Available records START

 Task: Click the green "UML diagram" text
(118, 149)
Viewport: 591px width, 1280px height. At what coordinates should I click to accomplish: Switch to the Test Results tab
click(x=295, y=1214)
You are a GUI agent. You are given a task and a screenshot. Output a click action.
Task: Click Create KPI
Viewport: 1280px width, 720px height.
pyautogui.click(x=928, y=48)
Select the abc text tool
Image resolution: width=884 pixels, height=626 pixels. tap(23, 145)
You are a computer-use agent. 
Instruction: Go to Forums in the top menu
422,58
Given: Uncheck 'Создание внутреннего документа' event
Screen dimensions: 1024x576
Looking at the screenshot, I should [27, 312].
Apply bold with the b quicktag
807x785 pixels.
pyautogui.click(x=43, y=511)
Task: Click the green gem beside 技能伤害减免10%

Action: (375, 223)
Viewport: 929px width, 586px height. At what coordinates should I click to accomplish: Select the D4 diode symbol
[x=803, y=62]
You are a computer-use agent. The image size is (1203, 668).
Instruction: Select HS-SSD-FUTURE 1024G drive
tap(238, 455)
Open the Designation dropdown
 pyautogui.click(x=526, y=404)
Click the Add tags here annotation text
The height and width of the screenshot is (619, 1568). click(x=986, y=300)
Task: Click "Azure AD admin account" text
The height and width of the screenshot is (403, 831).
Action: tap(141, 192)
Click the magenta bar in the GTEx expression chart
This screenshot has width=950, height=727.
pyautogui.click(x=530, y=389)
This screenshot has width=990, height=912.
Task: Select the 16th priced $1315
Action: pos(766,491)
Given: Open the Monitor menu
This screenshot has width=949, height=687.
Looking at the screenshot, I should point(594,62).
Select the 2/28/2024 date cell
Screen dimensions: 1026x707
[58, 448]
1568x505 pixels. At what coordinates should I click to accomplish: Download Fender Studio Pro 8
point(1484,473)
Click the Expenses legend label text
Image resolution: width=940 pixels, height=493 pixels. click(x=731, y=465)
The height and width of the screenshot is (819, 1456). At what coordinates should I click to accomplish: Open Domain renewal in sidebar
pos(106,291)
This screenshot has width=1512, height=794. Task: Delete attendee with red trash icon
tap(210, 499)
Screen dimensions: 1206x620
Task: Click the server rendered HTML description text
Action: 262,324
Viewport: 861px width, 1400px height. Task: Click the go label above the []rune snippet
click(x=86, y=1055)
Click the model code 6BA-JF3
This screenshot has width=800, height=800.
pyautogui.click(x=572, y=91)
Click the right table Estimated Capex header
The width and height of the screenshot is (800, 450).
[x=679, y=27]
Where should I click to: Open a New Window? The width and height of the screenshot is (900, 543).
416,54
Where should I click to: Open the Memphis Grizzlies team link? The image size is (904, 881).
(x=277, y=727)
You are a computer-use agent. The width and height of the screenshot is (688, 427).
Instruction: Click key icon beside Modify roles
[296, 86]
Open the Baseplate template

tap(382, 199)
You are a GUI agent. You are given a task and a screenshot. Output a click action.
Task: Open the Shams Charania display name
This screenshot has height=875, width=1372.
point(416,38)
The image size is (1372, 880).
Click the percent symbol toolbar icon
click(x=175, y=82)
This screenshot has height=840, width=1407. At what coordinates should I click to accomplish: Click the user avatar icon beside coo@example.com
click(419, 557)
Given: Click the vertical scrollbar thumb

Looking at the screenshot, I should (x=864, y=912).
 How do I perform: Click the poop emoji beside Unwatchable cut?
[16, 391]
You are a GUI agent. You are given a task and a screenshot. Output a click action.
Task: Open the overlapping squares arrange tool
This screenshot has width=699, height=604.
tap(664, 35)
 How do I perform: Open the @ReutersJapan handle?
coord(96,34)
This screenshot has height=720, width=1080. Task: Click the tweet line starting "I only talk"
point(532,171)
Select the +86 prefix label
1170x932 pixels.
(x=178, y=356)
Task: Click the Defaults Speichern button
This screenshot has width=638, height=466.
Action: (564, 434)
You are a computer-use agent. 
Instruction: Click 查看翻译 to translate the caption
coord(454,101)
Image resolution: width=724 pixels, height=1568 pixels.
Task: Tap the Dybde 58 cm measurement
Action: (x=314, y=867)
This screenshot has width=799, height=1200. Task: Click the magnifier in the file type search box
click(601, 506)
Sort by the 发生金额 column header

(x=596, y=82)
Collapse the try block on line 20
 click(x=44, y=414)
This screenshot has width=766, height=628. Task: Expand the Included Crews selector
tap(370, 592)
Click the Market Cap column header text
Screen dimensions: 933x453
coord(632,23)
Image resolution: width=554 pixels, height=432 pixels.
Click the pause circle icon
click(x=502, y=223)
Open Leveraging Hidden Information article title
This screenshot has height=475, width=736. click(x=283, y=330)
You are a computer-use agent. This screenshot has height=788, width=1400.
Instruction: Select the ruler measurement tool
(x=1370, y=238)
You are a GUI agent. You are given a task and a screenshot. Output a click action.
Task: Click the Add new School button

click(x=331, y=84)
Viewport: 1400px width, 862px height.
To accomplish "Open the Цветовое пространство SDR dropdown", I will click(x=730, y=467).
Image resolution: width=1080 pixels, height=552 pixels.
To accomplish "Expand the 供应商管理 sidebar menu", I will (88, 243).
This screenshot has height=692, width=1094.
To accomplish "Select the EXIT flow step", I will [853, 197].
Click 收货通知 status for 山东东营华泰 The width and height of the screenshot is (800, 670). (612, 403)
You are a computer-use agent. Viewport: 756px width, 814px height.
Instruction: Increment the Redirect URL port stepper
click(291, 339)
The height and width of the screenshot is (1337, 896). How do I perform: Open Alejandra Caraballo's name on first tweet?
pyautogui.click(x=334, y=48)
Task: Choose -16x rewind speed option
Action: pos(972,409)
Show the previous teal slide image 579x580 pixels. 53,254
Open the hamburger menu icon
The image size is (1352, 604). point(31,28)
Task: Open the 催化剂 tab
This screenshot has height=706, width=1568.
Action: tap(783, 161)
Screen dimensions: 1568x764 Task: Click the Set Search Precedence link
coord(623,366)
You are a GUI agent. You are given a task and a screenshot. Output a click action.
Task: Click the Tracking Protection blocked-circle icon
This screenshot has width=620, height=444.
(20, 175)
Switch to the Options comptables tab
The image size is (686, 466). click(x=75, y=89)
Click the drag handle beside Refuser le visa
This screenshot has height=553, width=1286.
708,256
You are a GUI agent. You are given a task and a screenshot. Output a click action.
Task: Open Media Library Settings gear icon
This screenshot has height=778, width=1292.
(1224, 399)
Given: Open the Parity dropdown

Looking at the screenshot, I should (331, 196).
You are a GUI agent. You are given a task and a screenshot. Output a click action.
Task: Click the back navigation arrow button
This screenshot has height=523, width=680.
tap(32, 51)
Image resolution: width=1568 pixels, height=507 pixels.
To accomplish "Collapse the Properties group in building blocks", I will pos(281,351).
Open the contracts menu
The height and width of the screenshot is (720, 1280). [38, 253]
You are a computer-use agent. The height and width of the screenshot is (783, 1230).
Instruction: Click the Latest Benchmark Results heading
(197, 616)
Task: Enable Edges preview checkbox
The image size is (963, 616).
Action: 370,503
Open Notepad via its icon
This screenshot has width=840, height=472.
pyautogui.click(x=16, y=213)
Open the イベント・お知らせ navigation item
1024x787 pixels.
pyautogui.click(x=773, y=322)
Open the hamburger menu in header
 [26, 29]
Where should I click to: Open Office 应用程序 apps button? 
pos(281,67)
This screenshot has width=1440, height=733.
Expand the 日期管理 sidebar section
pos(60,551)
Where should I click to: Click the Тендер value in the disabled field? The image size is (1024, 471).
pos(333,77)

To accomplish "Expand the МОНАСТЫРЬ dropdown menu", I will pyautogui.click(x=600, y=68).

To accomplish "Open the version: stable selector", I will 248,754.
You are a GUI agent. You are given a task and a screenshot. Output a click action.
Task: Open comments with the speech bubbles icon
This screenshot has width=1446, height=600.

Available records END

Exercise: All of the material is to be copied word for word.

Expected answer:
 Task: Click the green "UML diagram" text
(118, 149)
Viewport: 591px width, 1280px height. At what coordinates should I click to accomplish: Switch to the Test Results tab
click(x=295, y=1214)
You are a GUI agent. You are given a task and a screenshot. Output a click action.
Task: Click Create KPI
Viewport: 1280px width, 720px height.
pyautogui.click(x=928, y=48)
Select the abc text tool
Image resolution: width=884 pixels, height=626 pixels. tap(23, 145)
You are a computer-use agent. 
Instruction: Go to Forums in the top menu
422,58
Given: Uncheck 'Создание внутреннего документа' event
Screen dimensions: 1024x576
Looking at the screenshot, I should [27, 312].
Apply bold with the b quicktag
807x785 pixels.
pyautogui.click(x=43, y=511)
Task: Click the green gem beside 技能伤害减免10%

Action: (375, 223)
Viewport: 929px width, 586px height. At what coordinates should I click to accomplish: Select the D4 diode symbol
[x=803, y=62]
You are a computer-use agent. The image size is (1203, 668).
Instruction: Select HS-SSD-FUTURE 1024G drive
tap(238, 455)
Open the Designation dropdown
 pyautogui.click(x=526, y=404)
Click the Add tags here annotation text
The height and width of the screenshot is (619, 1568). click(x=986, y=300)
Task: Click "Azure AD admin account" text
The height and width of the screenshot is (403, 831).
Action: tap(141, 192)
Click the magenta bar in the GTEx expression chart
This screenshot has width=950, height=727.
pyautogui.click(x=530, y=389)
This screenshot has width=990, height=912.
Task: Select the 16th priced $1315
Action: pos(766,491)
Given: Open the Monitor menu
This screenshot has width=949, height=687.
Looking at the screenshot, I should point(594,62).
Select the 2/28/2024 date cell
Screen dimensions: 1026x707
[58, 448]
1568x505 pixels. At what coordinates should I click to accomplish: Download Fender Studio Pro 8
point(1484,473)
Click the Expenses legend label text
Image resolution: width=940 pixels, height=493 pixels. click(x=731, y=465)
The height and width of the screenshot is (819, 1456). At what coordinates should I click to accomplish: Open Domain renewal in sidebar
pos(106,291)
This screenshot has width=1512, height=794. Task: Delete attendee with red trash icon
tap(210, 499)
Screen dimensions: 1206x620
Task: Click the server rendered HTML description text
Action: 262,324
Viewport: 861px width, 1400px height. Task: Click the go label above the []rune snippet
click(x=86, y=1055)
Click the model code 6BA-JF3
This screenshot has width=800, height=800.
pyautogui.click(x=572, y=91)
Click the right table Estimated Capex header
The width and height of the screenshot is (800, 450).
[x=679, y=27]
Where should I click to: Open a New Window? The width and height of the screenshot is (900, 543).
416,54
Where should I click to: Open the Memphis Grizzlies team link? The image size is (904, 881).
(x=277, y=727)
You are a computer-use agent. The width and height of the screenshot is (688, 427).
Instruction: Click key icon beside Modify roles
[296, 86]
Open the Baseplate template

tap(382, 199)
You are a GUI agent. You are given a task and a screenshot. Output a click action.
Task: Open the Shams Charania display name
This screenshot has height=875, width=1372.
point(416,38)
The image size is (1372, 880).
Click the percent symbol toolbar icon
click(x=175, y=82)
This screenshot has height=840, width=1407. At what coordinates should I click to accomplish: Click the user avatar icon beside coo@example.com
click(419, 557)
Given: Click the vertical scrollbar thumb

Looking at the screenshot, I should (x=864, y=912).
 How do I perform: Click the poop emoji beside Unwatchable cut?
[16, 391]
You are a GUI agent. You are given a task and a screenshot. Output a click action.
Task: Open the overlapping squares arrange tool
This screenshot has width=699, height=604.
tap(664, 35)
 How do I perform: Open the @ReutersJapan handle?
coord(96,34)
This screenshot has height=720, width=1080. Task: Click the tweet line starting "I only talk"
point(532,171)
Select the +86 prefix label
1170x932 pixels.
(x=178, y=356)
Task: Click the Defaults Speichern button
This screenshot has width=638, height=466.
Action: (564, 434)
You are a computer-use agent. 
Instruction: Click 查看翻译 to translate the caption
coord(454,101)
Image resolution: width=724 pixels, height=1568 pixels.
Task: Tap the Dybde 58 cm measurement
Action: (x=314, y=867)
This screenshot has width=799, height=1200. Task: Click the magnifier in the file type search box
click(601, 506)
Sort by the 发生金额 column header

(x=596, y=82)
Collapse the try block on line 20
 click(x=44, y=414)
This screenshot has width=766, height=628. Task: Expand the Included Crews selector
tap(370, 592)
Click the Market Cap column header text
Screen dimensions: 933x453
coord(632,23)
Image resolution: width=554 pixels, height=432 pixels.
Click the pause circle icon
click(x=502, y=223)
Open Leveraging Hidden Information article title
This screenshot has height=475, width=736. click(x=283, y=330)
You are a computer-use agent. This screenshot has height=788, width=1400.
Instruction: Select the ruler measurement tool
(x=1370, y=238)
You are a GUI agent. You are given a task and a screenshot. Output a click action.
Task: Click the Add new School button

click(x=331, y=84)
Viewport: 1400px width, 862px height.
To accomplish "Open the Цветовое пространство SDR dropdown", I will click(x=730, y=467).
Image resolution: width=1080 pixels, height=552 pixels.
To accomplish "Expand the 供应商管理 sidebar menu", I will (88, 243).
This screenshot has height=692, width=1094.
To accomplish "Select the EXIT flow step", I will [853, 197].
Click 收货通知 status for 山东东营华泰 The width and height of the screenshot is (800, 670). (612, 403)
You are a computer-use agent. Viewport: 756px width, 814px height.
Instruction: Increment the Redirect URL port stepper
click(291, 339)
The height and width of the screenshot is (1337, 896). How do I perform: Open Alejandra Caraballo's name on first tweet?
pyautogui.click(x=334, y=48)
Task: Choose -16x rewind speed option
Action: pos(972,409)
Show the previous teal slide image 579x580 pixels. 53,254
Open the hamburger menu icon
The image size is (1352, 604). point(31,28)
Task: Open the 催化剂 tab
This screenshot has height=706, width=1568.
Action: tap(783, 161)
Screen dimensions: 1568x764 Task: Click the Set Search Precedence link
coord(623,366)
You are a GUI agent. You are given a task and a screenshot. Output a click action.
Task: Click the Tracking Protection blocked-circle icon
This screenshot has width=620, height=444.
(20, 175)
Switch to the Options comptables tab
The image size is (686, 466). click(x=75, y=89)
Click the drag handle beside Refuser le visa
This screenshot has height=553, width=1286.
708,256
You are a GUI agent. You are given a task and a screenshot. Output a click action.
Task: Open Media Library Settings gear icon
This screenshot has height=778, width=1292.
(1224, 399)
Given: Open the Parity dropdown

Looking at the screenshot, I should (331, 196).
You are a GUI agent. You are given a task and a screenshot. Output a click action.
Task: Click the back navigation arrow button
This screenshot has height=523, width=680.
tap(32, 51)
Image resolution: width=1568 pixels, height=507 pixels.
To accomplish "Collapse the Properties group in building blocks", I will pos(281,351).
Open the contracts menu
The height and width of the screenshot is (720, 1280). [38, 253]
You are a computer-use agent. The height and width of the screenshot is (783, 1230).
Instruction: Click the Latest Benchmark Results heading
(197, 616)
Task: Enable Edges preview checkbox
The image size is (963, 616).
Action: 370,503
Open Notepad via its icon
This screenshot has width=840, height=472.
pyautogui.click(x=16, y=213)
Open the イベント・お知らせ navigation item
1024x787 pixels.
pyautogui.click(x=773, y=322)
Open the hamburger menu in header
 [26, 29]
Where should I click to: Open Office 应用程序 apps button? 
pos(281,67)
This screenshot has width=1440, height=733.
Expand the 日期管理 sidebar section
pos(60,551)
Where should I click to: Click the Тендер value in the disabled field? The image size is (1024, 471).
pos(333,77)

To accomplish "Expand the МОНАСТЫРЬ dropdown menu", I will pyautogui.click(x=600, y=68).

To accomplish "Open the version: stable selector", I will 248,754.
You are a GUI agent. You are given a task and a screenshot. Output a click action.
Task: Open comments with the speech bubbles icon
This screenshot has width=1446, height=600.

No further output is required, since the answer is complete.